Re: git on MacOSX and files with decomposed utf-8 file names

David Kastrup <dak@xxxxxxx> · Mon, 21 Jan 2008 22:05:51 +0100

Kevin Ballard <kevin@xxxxxx> writes:

> On Jan 21, 2008, at 3:43 PM, Dmitry Potapov wrote:
>
>> On Mon, Jan 21, 2008 at 11:59:24AM -0500, Kevin Ballard wrote:
>>>
>>> No, it's a question of hashing algorithm. And it's one that's fairly
>>> easily solved simply by picking a specific nonambiguous UTF-8
>>> encoding before hashing.
>>
>> UTF-8 is a *single* encoding, and it maps every Unicode character to
>> a unique binary representation. So, it is completely nonambiguous.
>
> In this case, encoding refers to normalization form, as other people
> have used it in the conversation besides me.
• • • •
THE PROBLEM | Copy the passage of the message on decomposed UTF-8 file names from "David Kastrup <dak@xxxxxxx>" to "is completely nonambiguous.", word for word.
• • • •
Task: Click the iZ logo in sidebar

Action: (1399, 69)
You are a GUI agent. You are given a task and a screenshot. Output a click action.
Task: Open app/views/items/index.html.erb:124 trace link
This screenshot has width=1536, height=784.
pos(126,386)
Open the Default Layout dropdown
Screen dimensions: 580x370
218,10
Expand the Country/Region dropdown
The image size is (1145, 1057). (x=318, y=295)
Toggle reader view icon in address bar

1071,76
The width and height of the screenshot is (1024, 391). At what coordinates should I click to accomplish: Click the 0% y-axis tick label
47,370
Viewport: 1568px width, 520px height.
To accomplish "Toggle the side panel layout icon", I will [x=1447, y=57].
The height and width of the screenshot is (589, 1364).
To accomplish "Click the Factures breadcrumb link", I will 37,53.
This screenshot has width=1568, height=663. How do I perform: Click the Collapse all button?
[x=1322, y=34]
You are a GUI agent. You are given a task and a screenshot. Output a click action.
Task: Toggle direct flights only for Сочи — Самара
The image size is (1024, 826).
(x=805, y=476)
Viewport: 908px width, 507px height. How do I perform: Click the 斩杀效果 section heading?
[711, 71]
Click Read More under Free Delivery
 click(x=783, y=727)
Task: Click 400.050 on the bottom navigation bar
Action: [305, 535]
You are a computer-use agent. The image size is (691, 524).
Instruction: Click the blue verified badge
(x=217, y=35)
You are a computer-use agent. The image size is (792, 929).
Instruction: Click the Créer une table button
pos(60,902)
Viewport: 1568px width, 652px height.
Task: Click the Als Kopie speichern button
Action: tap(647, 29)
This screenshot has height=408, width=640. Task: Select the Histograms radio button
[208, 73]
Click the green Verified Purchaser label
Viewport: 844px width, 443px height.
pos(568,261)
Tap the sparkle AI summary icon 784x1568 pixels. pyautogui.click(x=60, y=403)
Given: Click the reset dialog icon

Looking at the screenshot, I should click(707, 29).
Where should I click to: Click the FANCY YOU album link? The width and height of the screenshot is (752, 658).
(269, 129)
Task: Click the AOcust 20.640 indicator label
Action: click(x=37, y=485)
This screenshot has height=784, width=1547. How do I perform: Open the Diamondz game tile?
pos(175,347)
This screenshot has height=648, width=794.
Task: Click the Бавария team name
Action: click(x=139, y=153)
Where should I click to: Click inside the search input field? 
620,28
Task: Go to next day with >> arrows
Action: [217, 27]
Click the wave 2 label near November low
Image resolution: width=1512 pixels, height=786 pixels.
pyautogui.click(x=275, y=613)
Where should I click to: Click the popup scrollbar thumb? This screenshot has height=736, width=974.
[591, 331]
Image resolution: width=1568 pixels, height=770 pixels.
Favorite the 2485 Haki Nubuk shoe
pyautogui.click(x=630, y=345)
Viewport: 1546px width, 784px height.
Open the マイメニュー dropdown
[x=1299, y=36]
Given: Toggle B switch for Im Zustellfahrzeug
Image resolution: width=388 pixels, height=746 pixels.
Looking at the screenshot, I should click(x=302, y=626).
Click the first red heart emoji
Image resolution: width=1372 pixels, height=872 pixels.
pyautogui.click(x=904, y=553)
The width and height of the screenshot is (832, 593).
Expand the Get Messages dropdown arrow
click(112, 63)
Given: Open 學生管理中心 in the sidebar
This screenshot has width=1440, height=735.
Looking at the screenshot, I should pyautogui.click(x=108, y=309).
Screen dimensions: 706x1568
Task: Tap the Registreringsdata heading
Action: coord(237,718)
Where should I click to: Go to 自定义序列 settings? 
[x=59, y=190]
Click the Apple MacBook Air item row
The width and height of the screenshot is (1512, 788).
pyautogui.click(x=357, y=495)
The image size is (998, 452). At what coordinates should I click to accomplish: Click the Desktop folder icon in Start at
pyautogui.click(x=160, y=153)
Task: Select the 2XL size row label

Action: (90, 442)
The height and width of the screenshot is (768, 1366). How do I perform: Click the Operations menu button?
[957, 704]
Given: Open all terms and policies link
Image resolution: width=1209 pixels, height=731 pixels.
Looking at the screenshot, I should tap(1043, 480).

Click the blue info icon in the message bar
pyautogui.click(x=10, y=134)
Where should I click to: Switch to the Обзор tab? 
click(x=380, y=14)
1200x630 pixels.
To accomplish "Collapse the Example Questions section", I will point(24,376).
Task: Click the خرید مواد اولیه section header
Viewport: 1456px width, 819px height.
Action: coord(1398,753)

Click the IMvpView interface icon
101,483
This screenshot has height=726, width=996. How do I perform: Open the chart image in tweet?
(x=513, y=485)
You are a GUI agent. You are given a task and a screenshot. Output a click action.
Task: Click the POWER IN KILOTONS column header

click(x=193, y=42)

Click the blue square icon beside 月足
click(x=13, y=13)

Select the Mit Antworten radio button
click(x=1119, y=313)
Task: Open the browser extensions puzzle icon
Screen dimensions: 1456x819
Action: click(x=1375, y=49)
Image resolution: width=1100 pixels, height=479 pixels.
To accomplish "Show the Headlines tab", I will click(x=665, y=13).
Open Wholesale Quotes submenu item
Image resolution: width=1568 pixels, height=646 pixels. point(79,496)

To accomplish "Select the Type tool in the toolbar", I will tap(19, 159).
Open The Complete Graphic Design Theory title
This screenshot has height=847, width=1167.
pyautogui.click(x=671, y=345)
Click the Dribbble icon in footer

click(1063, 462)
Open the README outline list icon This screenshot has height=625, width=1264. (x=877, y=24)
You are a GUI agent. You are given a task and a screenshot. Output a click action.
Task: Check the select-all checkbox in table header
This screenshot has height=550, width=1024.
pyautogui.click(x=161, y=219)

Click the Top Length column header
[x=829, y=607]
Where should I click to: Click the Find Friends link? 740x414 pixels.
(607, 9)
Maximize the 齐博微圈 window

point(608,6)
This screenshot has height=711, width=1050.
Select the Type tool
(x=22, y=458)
• • • •
WRITTEN REPLY |
David Kastrup <dak@xxxxxxx> · Mon, 21 Jan 2008 22:05:51 +0100

Kevin Ballard <kevin@xxxxxx> writes:

> On Jan 21, 2008, at 3:43 PM, Dmitry Potapov wrote:
>
>> On Mon, Jan 21, 2008 at 11:59:24AM -0500, Kevin Ballard wrote:
>>>
>>> No, it's a question of hashing algorithm. And it's one that's fairly
>>> easily solved simply by picking a specific nonambiguous UTF-8
>>> encoding before hashing.
>>
>> UTF-8 is a *single* encoding, and it maps every Unicode character to
>> a unique binary representation. So, it is completely nonambiguous.